Analysis of 16S amplicon sequencing data

Analysis of 16S rRNA amplicon data was performed as described previously. Briefly, barcodes were reattached to the libraries, which were obtained as demultiplexed libraries per sample, adaptors were removed and paired-end sequencing reads were merged using FLASH. Merged sequences were then processed in QIIME and usearch to obtain an OTU table.
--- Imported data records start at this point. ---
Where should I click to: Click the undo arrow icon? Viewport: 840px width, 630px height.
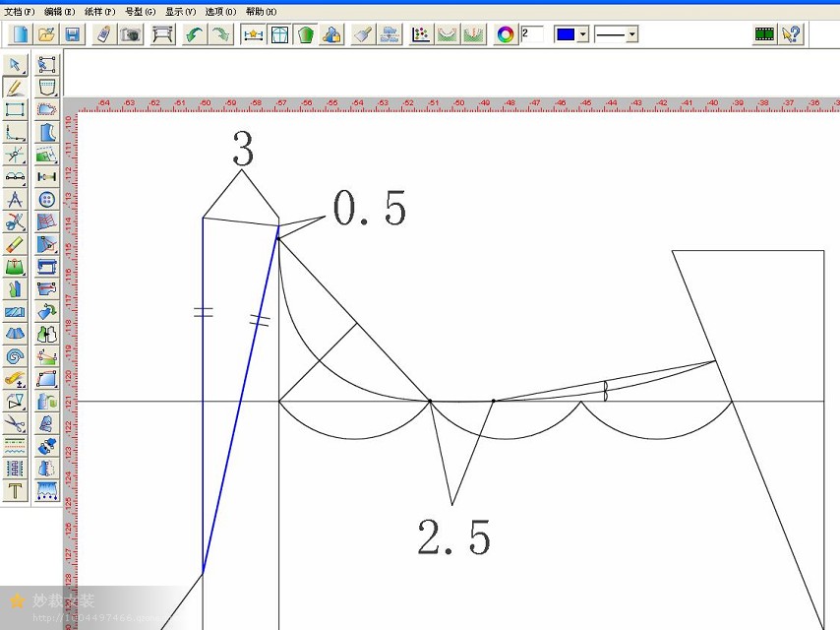click(x=195, y=34)
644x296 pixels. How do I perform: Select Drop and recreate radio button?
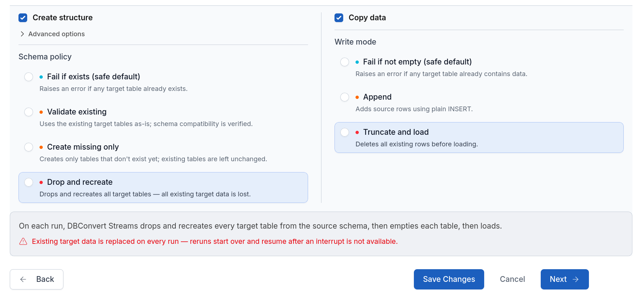coord(29,182)
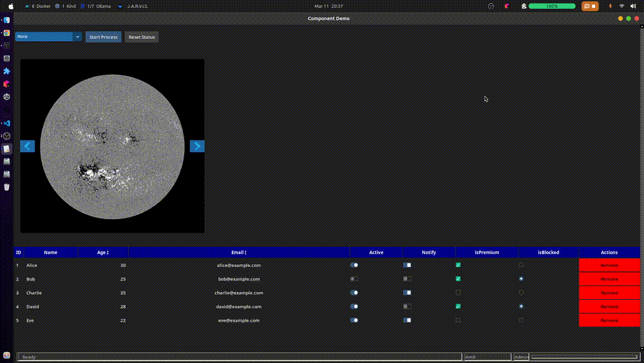Click the next image arrow on carousel
The width and height of the screenshot is (644, 363).
[x=197, y=146]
Representative sequences were classified using mothur against the 16S rRNA reference of RDP, version 14. Additionally, an OTU-table was obtained using QIIMEs pick_closed_reference_otus.py and the green genes database version 13_5 for input into PICRUSt.
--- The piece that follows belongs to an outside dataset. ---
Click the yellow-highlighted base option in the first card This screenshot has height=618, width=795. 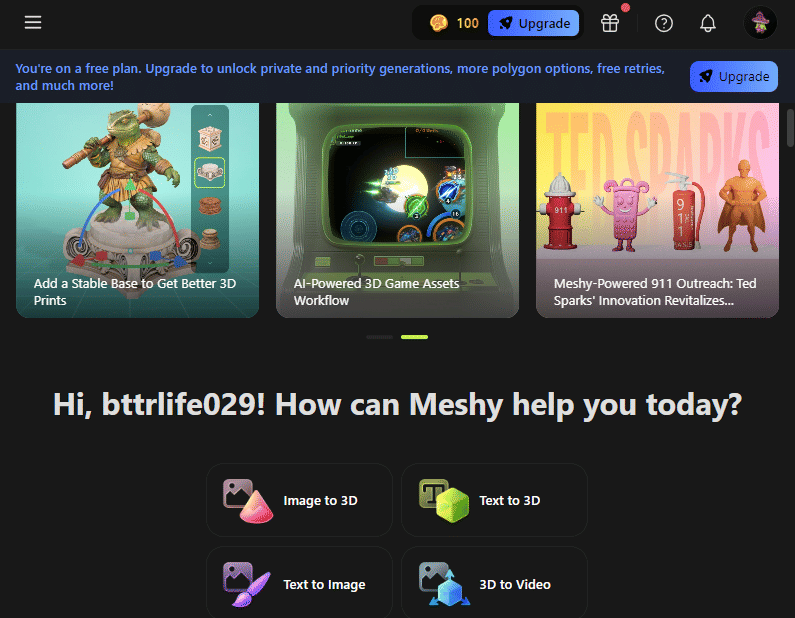point(210,173)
Short chain fatty acids analysis

Fecal samples were weighed, diluted in 2 mL of sterile water and then centrifuged (8,000 × g, 10 min). 85 µl of 2-ethylbutyric acid (49 mM) and 20 µl of phosphotungstic acid (500 g.L−1) were added to the supernatant and samples were then incubated at 4°C overnight. Acetate, propionate, butyrate, isobutyrate, valerate, isovalerate, caproate, isocaproate and heptanoate were assayed using gas chromatography using 2-ethyl-butyrate as internal standard (HP 6890 series, column HP-INNOVAX 30 m × 250 μm × 0.25 μm, split ratio = 25:1, Agilent Technologies, Palo Alto, CA, USA). The concentration of SCFAs was normalized against the initial stool weight.

Statistical analysis

Statistical analysis was performed in R using appropriate methods including paired or non-paired t-test or Wilcoxon-tests and permutational multivariate analysis of variance using distance matrices (pMANOVA). Distance matrices were calculated using unweighted UniFrac, weighted UniFrac and Spearman-rank distance. Correction for multiple testing was performed using the method of Benjamini and Hochberg. Rat core-microbiota across different developmental stages was determined as follows. The “core” microbiota comprises all OTUs which were present in at least 80% of rats of each age group, i.e., present in 80% or more of prior-to-weaning rats, year-1 rats and year-2 rats. Similarly, the “core PW” comprises OTUs which were present in at least 80% of prior-to-weaning rats. Core Y1: OTUs present in at least 80% of 12-week-old to 26-week-old rats. Core Y2: OTUs present in at least 80% of 52-week-old to 104-week-old rats. Core PWY2 and Core Y1Y2 combinations of above (no OTUs in group Core PWY1). Variable: OTUs not in any of above categories. In the case where OTUs qualified for 2 groups the group containing more age-groups took precedence e.g., OTUs in Core Y1Y2 would also qualify for either Core Y1 or Core Y2, but membership of Core Y1Y2 took precedence.